Hypernatremia results in hypertonic intravascular contents, which causes fluid shifts from the cells to the intra-vascular space. Thus, the neonate may appear less hemodynamically compromised, resulting in underestimation of the degree of dehydration by as much as 5%. This also increases the chances an affected infant will present late for medical care.

It’s hard to over-emphasize the importance of this point.

As with many serious neonatal conditions, newborns can look fine right up until the moment they collapse; they have compensatory mechanisms that work until they fail abruptly and completely. In the case of dehydration, infants compensate for the low blood volume caused by dehydration by pulling water out of cells into the bloodstream. As a result, they can keep perfusing their kidneys — and keep urinating — even as they may be dying.

Many lactation professionals and lactivists owe both Jillian Johnson and Christie del Castillo-Hegyi deep and profound apologies for publicly doubting that their babies were dehydrated and for blaming medical staff for failing to recognize the “signs” of dehydration. If you wait to diagnose dehydration until a baby is no longer urinating frequently, you could easily wait past the point of brain damage to the point of death.

5. The most reliable sign of dehydration is weight loss.

Mild hypernatremia should not be considered a benign occurrence, and breast-fed infants with greater than 7% weight loss or significant jaundice should be evaluated for hypernatremic dehydration and the possible need for oral or parenteral fluid supplementation.

This is precisely what the Fed Is Best Foundation has been saying for years. As a result they’ve been vilified by the lactation professionals who are still lying to themselves and each other about the depth and breadth of the problem.

Though this paper doesn’t mention it, lactation professionals have compounded the problem and raised the risk by banning formula supplementation.
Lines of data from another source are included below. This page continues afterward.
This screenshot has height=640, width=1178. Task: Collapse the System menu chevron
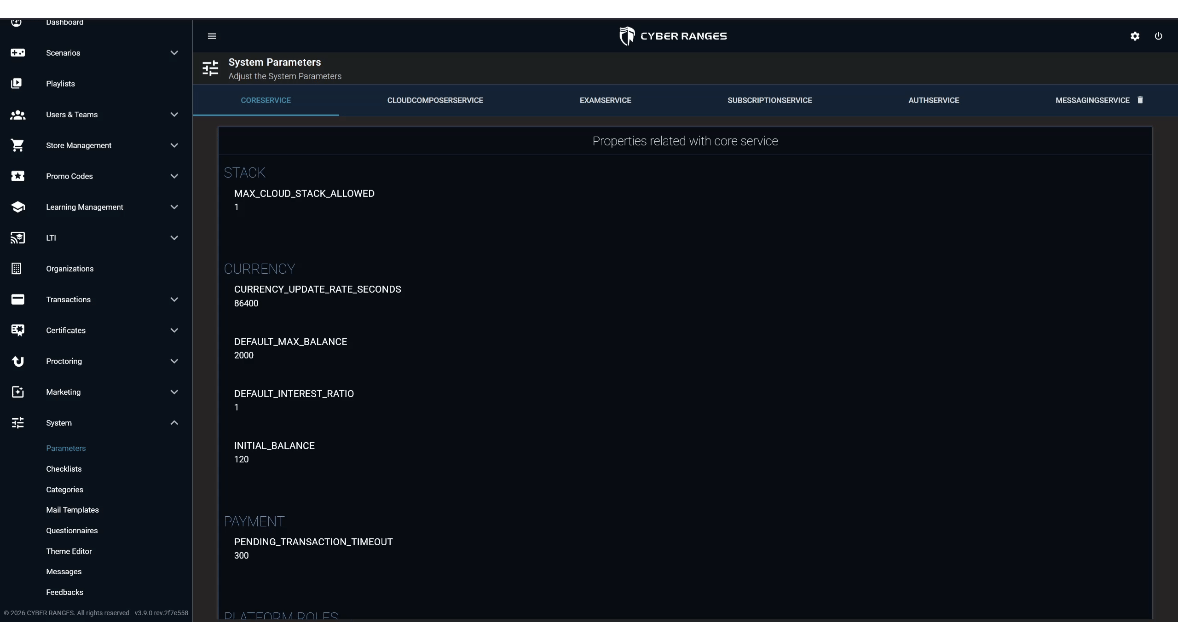point(174,423)
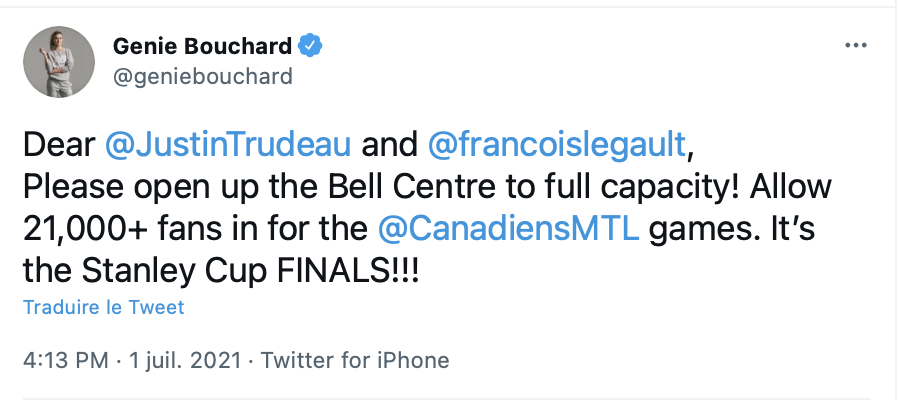Open the @CanadiensMTL mention
This screenshot has width=900, height=400.
coord(508,228)
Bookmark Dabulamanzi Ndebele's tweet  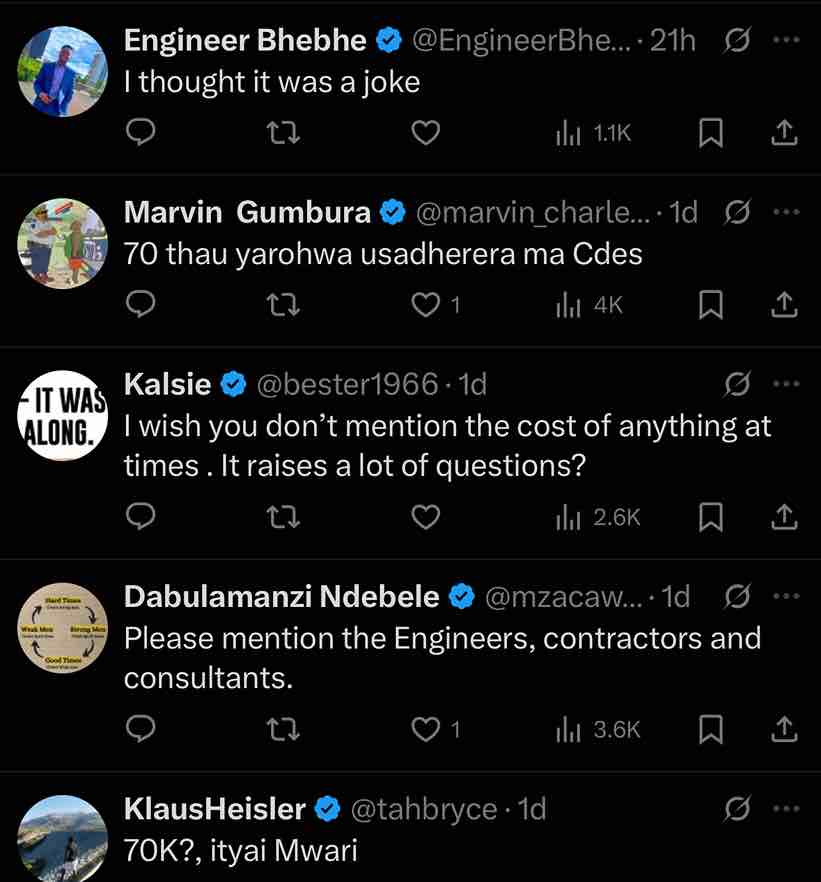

Multiple scientific papers have shown that judicious formula supplementation is not merely compatible to subsequent exclusive breastfeeding, it actually improves the rate of subsequent exclusive breastfeeding. Moreover, it dramatically decreases the risk of newborn hospital readmission. Infants allowed unrestricted access to formula had a 76% lower incidence of hospitalization.

This new paper on neonatal dehydration illustrates three critical points.
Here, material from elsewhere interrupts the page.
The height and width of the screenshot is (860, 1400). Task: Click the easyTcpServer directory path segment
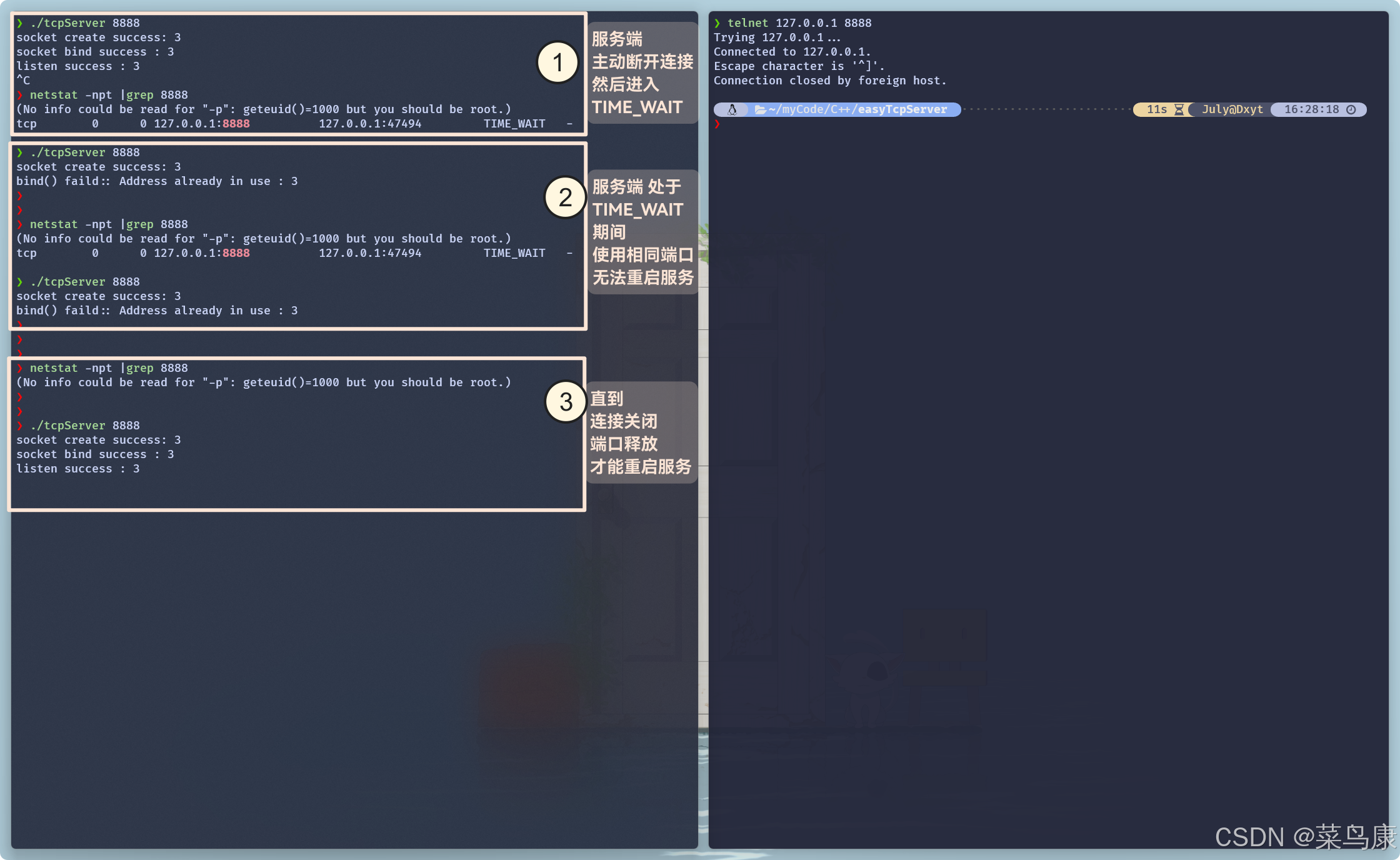coord(902,110)
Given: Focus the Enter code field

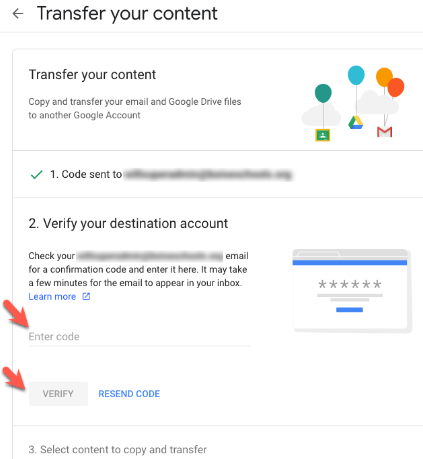Looking at the screenshot, I should pos(140,337).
First, the lactation profession as based on ideology, not science. It was ideology that led lactation professionals to claim that breastfeeding, uniquely among all bodily processes, was perfect. Science always showed the opposite.
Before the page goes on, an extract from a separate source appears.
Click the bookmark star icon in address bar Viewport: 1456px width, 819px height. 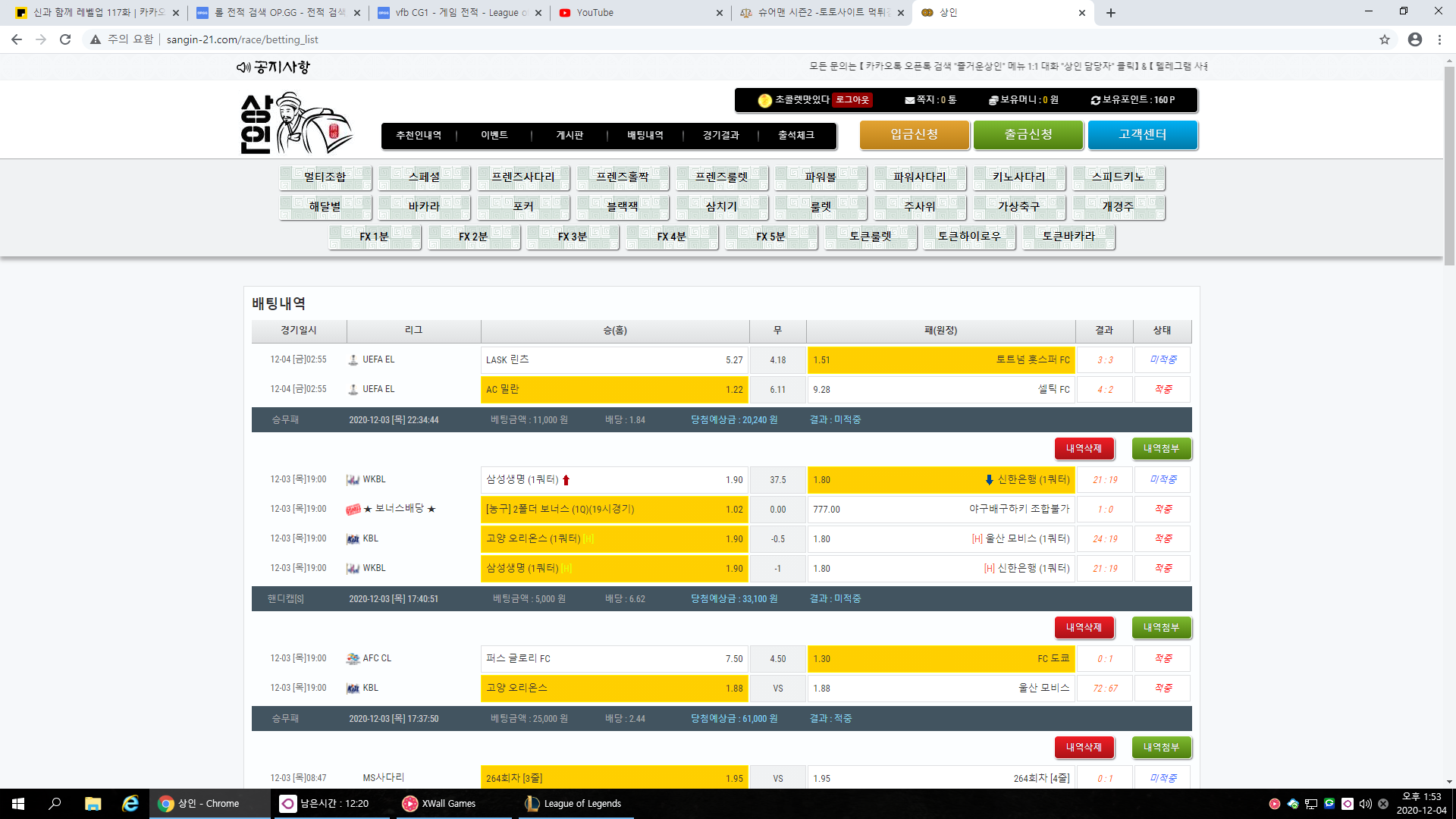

Second, while the benefits of breastfeeding term babies range from theoretically possible to completely non-existent (no one has yet been able to show a single term baby whose life has been saved by breastfeeding), the risks are very real with literally tens of thousands of babies suffering so much that they must be readmitted to the hospital for treatment.

Third, the public discussion of breastfeeding has been controlled by lactivists to the detriment of babies and mothers. Type “breastfeeding” into Google each and every day as I do to see the latest articles and you will find a myriad of pieces bemoaning the “horror” of some woman somewhere being shamed for public breastfeeding. Yet there is rarely if ever any article in the mainstream media about the dangers of insufficient breastmilk, a problems that is affecting more than 1% of exclusively breastfeeding newborns DAILY.

There is one very obvious thing to do if we wish to help these babies and mothers, prevent tens of thousands of hospitalization a year and dramatically reduce the risk of permanent brain damage or death: allow new mothers unrestricted access to infant formula. If we care about babies, we will do it. If we only care about breastfeeding, we will continue to let babies suffer.

There is also one less obvious thing to do: eject the Baby Friendly Hospital Initiative from hospitals. There is no place in any hospital for an organization whose primary commitment is to its own ideology instead of to patients. It has indisputably harmed hundreds of thousands of babies and mothers. It’s time to end the harm.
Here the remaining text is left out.